= The Handicapped =

Science Fiction Short Story

First publication
Cover art by Gray Morrow

"The Handicapped" is a science fiction short story by Larry Niven, originally published in the December 1967 issue of Galaxy Science Fiction as "Handicap". Set in the Known Space universe, the story introduces the Grogs, the sessile but sentient inhabitants of the planet Down.

== Plot ==
Mr Garvey arrives at the planet Down, having heard about the natives called Grogs. Garvey Limited, a company owned by his father, makes artificial limbs and other tools for the "Handicapped" species; sentient beings that evolved minds but with nothing that would serve as hands, like dolphins. A local reluctantly agrees to show him a living Grog in the desert, but the Grog turns out to be a disappointment. It is sessile enough, being a furry cone living anchored to a rock, but it seems utterly void of sentience. The latter observation is later confirmed by a local exobiologist.

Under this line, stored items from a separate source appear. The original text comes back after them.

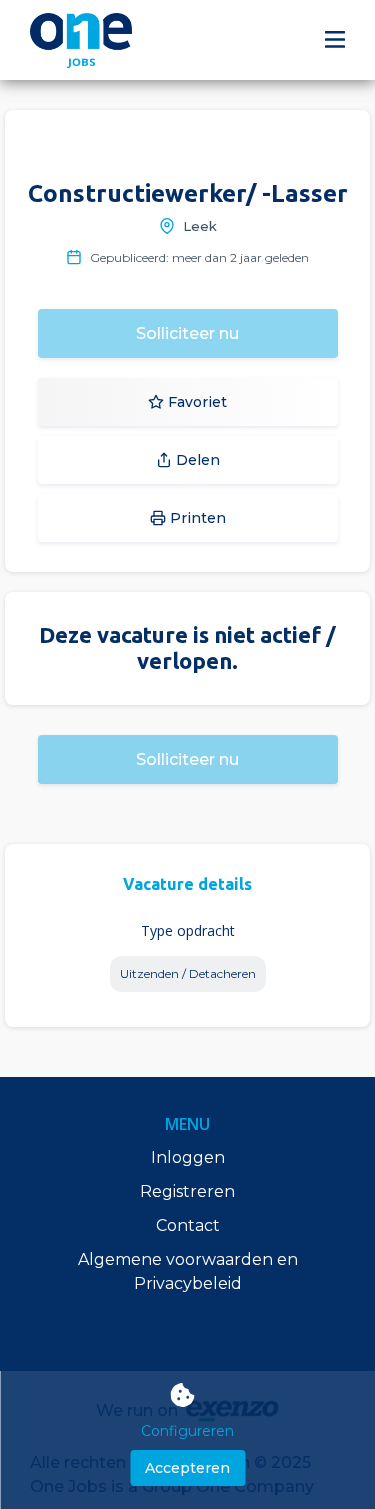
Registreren (187, 1191)
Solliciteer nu (187, 333)
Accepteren (187, 1468)
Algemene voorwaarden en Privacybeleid (188, 1271)
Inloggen (188, 1157)
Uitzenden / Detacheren (188, 973)
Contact (188, 1225)
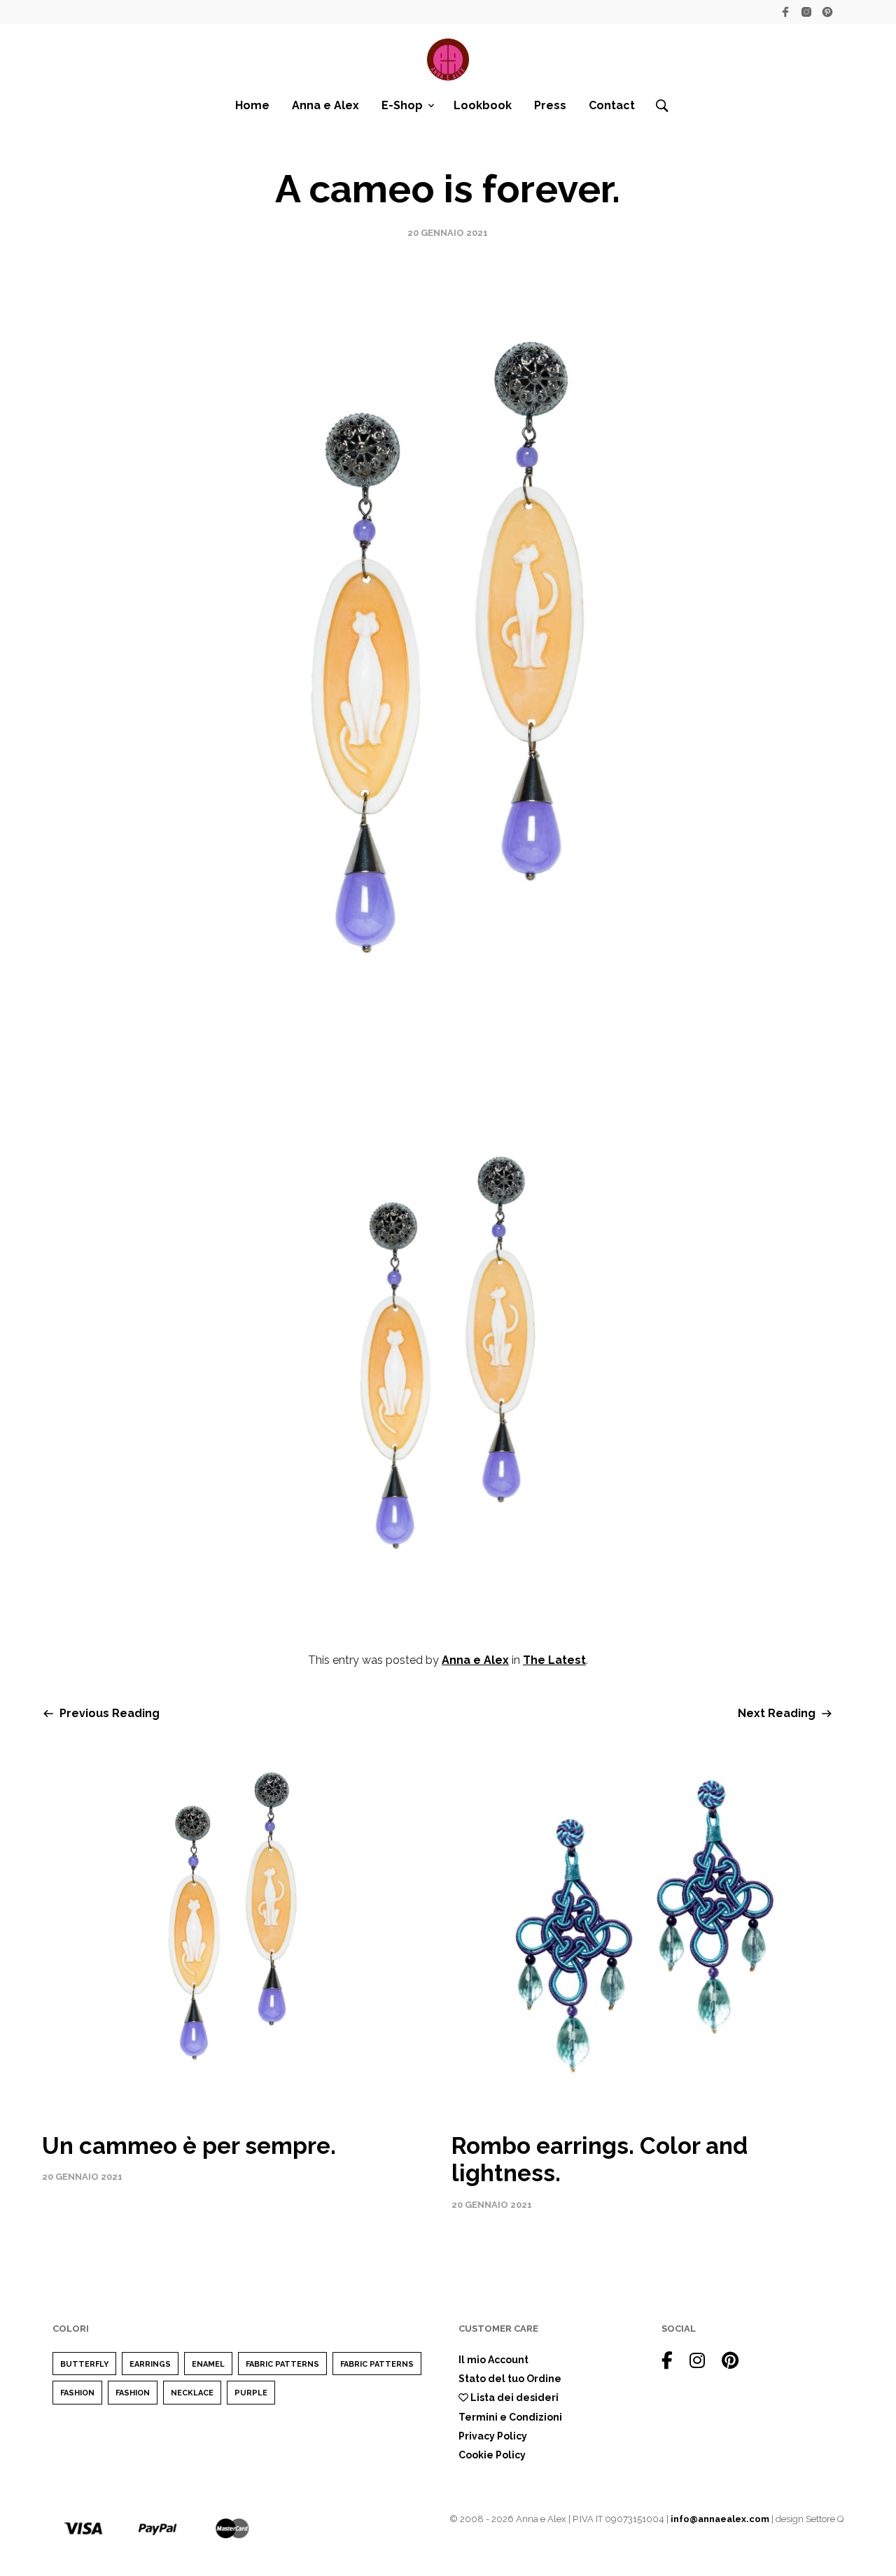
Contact (612, 105)
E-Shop (402, 105)
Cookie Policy (492, 2454)
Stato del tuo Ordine (509, 2378)
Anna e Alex (325, 105)
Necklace (192, 2393)
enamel (208, 2364)
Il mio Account (493, 2359)
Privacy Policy (492, 2436)
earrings (150, 2364)
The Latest (554, 1660)
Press (550, 105)
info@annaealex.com (720, 2519)
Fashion (77, 2393)
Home (252, 105)
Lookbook (483, 105)
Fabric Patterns (282, 2364)
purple (250, 2393)
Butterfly (84, 2364)
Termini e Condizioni (510, 2417)
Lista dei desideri (513, 2397)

The next morning, Garvey has a revelation. Somehow he knows the Grogs are sentient, without knowing why he knows. He returns to the desert and finds another Grog that begins to communicate with Garvey telepathically. It turns out the Grogs are indeed sentient beings with strong telepathic abilities, but for fear of being perceived as a threat for this very reason, they have concealed this until now. But having read Garvey's mind, and seeing that he can help them break their isolation, they are willing to take their chances. Garvey worries that the Grog telepathic power is very like those of the Thrintun (or Slavers).

He returns the next day with a typewriter that a Grog can use to communicate non-telepathically, as he does not like the "crystal certainties" placed into his mind. The Grog indicates that life as sessile creatures is very boring. They would like an animal with something like hands that they can control, plus access to human libraries and guest lecturers who would not object to having their minds read. They offer to use their powers to herd livestock, guard Down against invasion, perform police work, and monitor zoo animals. They deny any knowledge of the Slavers and claim that working together the Grogs cannot reach more than halfway across the planet with their minds, so they are no threat to humans.

Due to the public relations problems of the Grog power, a campaign is launched to show the Grogs as harmless and useful. But just in case, an old Bussard ramjet ship is placed in orbit that can be used to cause the local sun to emit deadly radiation. Garvey still worries that the Grogs might not be truthful regarding the range of their power and be able to defeat that fail-safe.